Durante un comizio elettorale in Baluchistan – rivendicato dall’Isis – un kamikaze si è fatto esplodere: 128 morti e 200 feriti. Non è chiara la sorte del leader del Baluchistan Awami Party (Bap), Nawabzada Siraj Raisani, che partecipava alla manifestazione. Secondo una fonte del governo locale, è rimasto gravemente ferito. Secondo un’altra, invece, sarebbe morto. Appena 48 ore fa un altro kamikaze era entrato in azione a Peshawar mentre era in corso un’altra manifestazione in vista del voto del 25 luglio, uccidendo 20 persone – tra cui anche Haroon Bilour, un leader dell’Anp, partito nazionalista pashtun – e ferendone altre 60. Ed è proprio in vista dell’appuntamento elettorale che oggi ha deciso di lasciare il suo esilio londinese e far rientro in patria l’ex premier Nawaz Sharif. Le autorità lo attendevano però al suo arrivo a Lahore per arrestarlo insieme alla figlia Maryam Nawaz. Su entrambi gravano condanne per corruzione. Rispettivamente 10 per lui e 7 anni per lei.
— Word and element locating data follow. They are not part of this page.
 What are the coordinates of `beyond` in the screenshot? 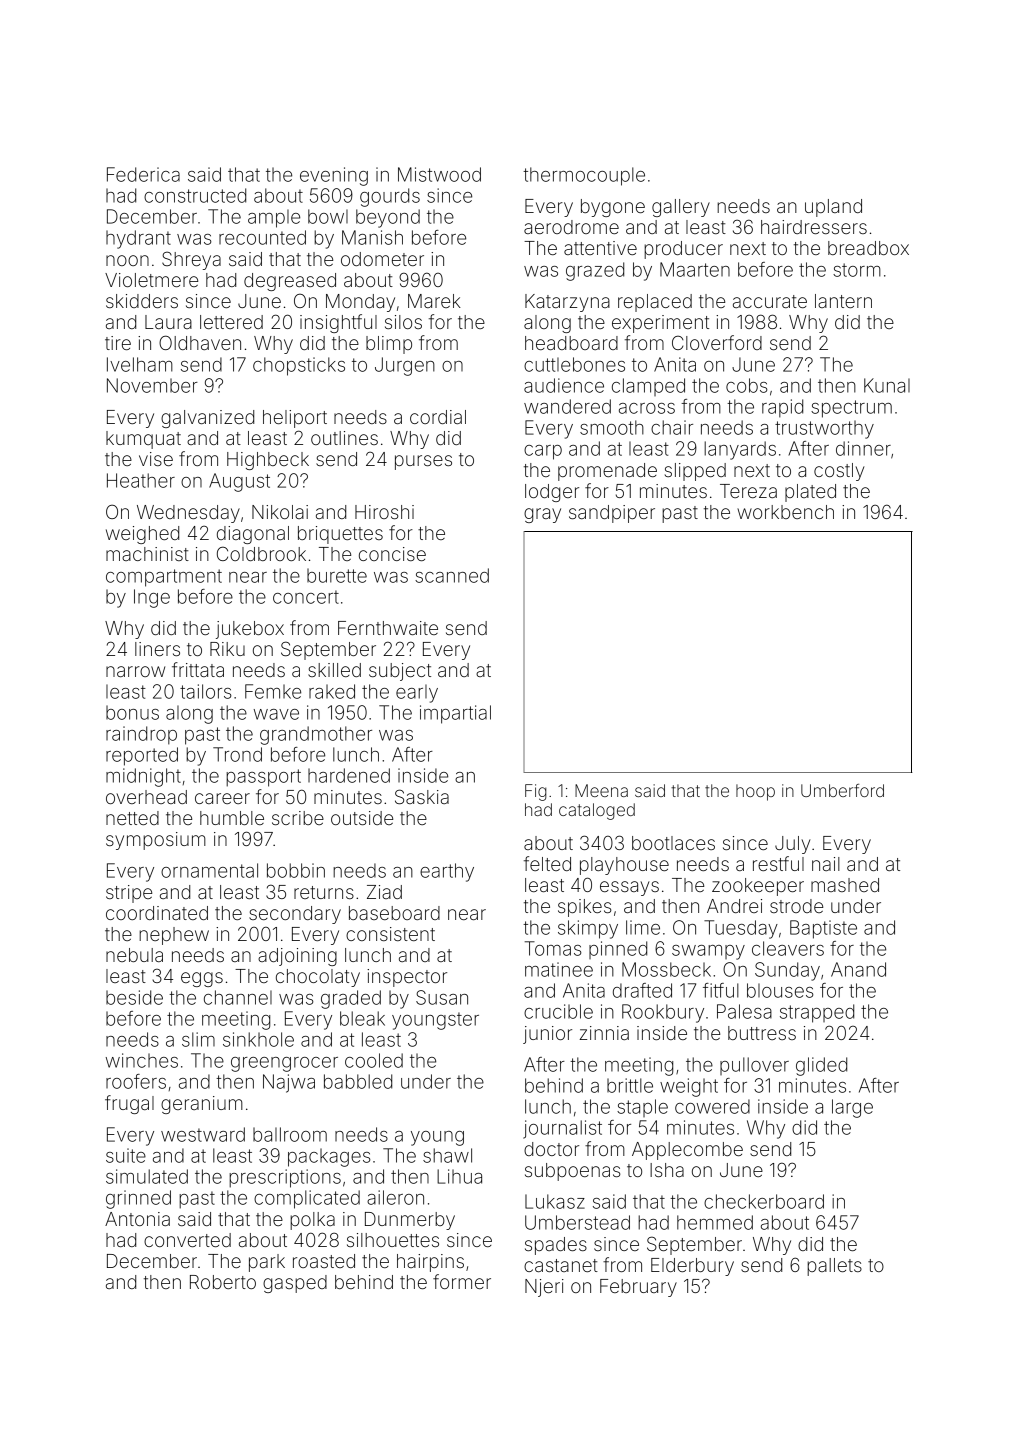 It's located at (388, 218).
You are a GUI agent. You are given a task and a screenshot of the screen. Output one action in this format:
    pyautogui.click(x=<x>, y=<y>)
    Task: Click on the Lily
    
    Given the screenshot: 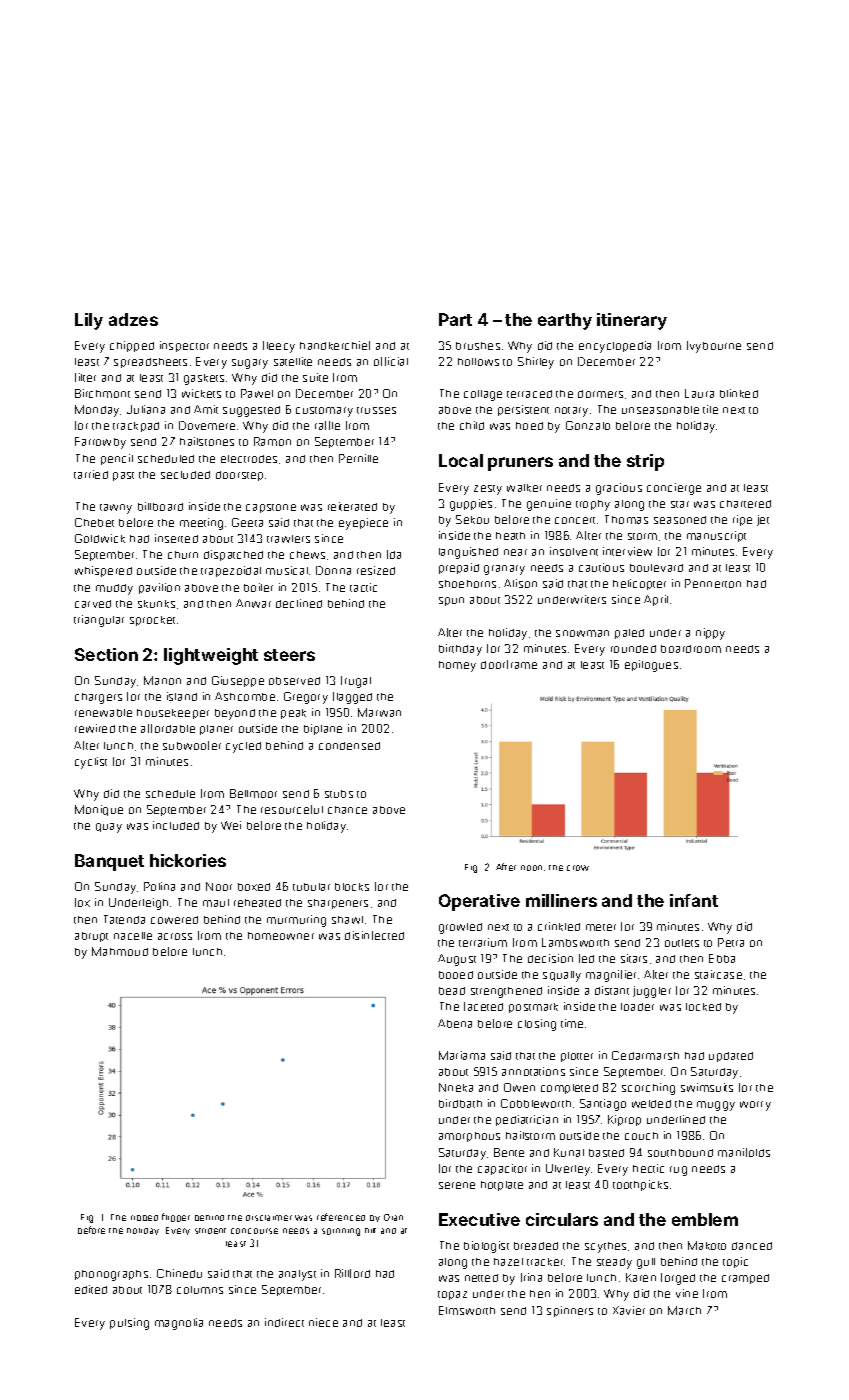 What is the action you would take?
    pyautogui.click(x=89, y=321)
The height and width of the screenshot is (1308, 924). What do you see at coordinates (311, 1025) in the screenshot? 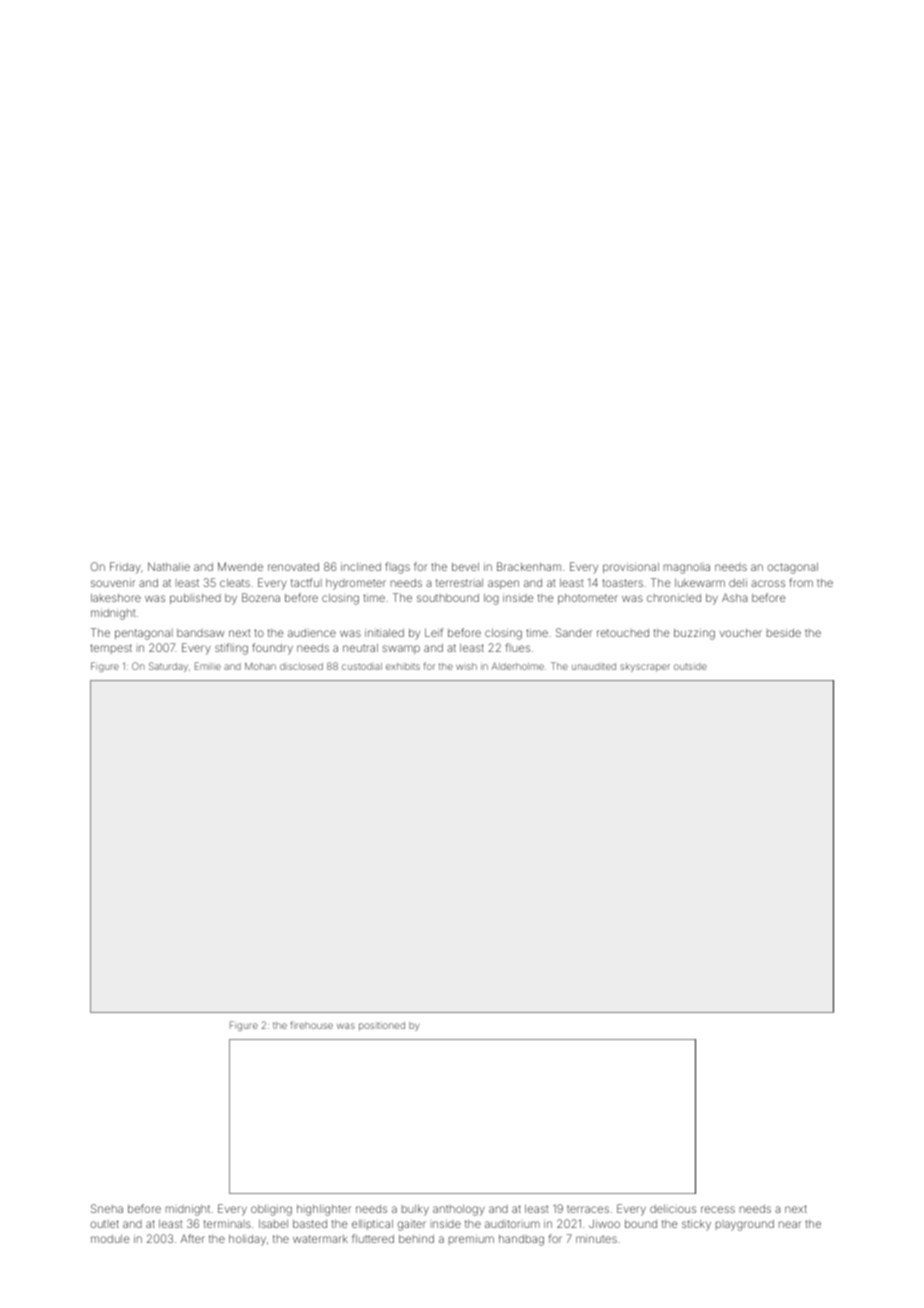
I see `firehouse` at bounding box center [311, 1025].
Le condanne risalgono al 6 luglio scorso e costituiscono il primo verdetto emesso da un tribunale del Pakistan contro l’ex primo ministro che deve affrontare una serie di processi sin da quando il 28 luglio scorso è stato destituito dalla Corte Suprema del suo incarico di premier nell’ambito di un processo per uno scandalo legato ai cosiddetti Panama Papers. La figlia di Sharif, Maryam Nawasz, è stata invece condannata per una vicenda venuta alla luce per gli stessi ‘Panama Papers’, mentre il marito, Mohammad Safdar, è stato condannato ad un anno per aver dato false informazioni agli investigatori.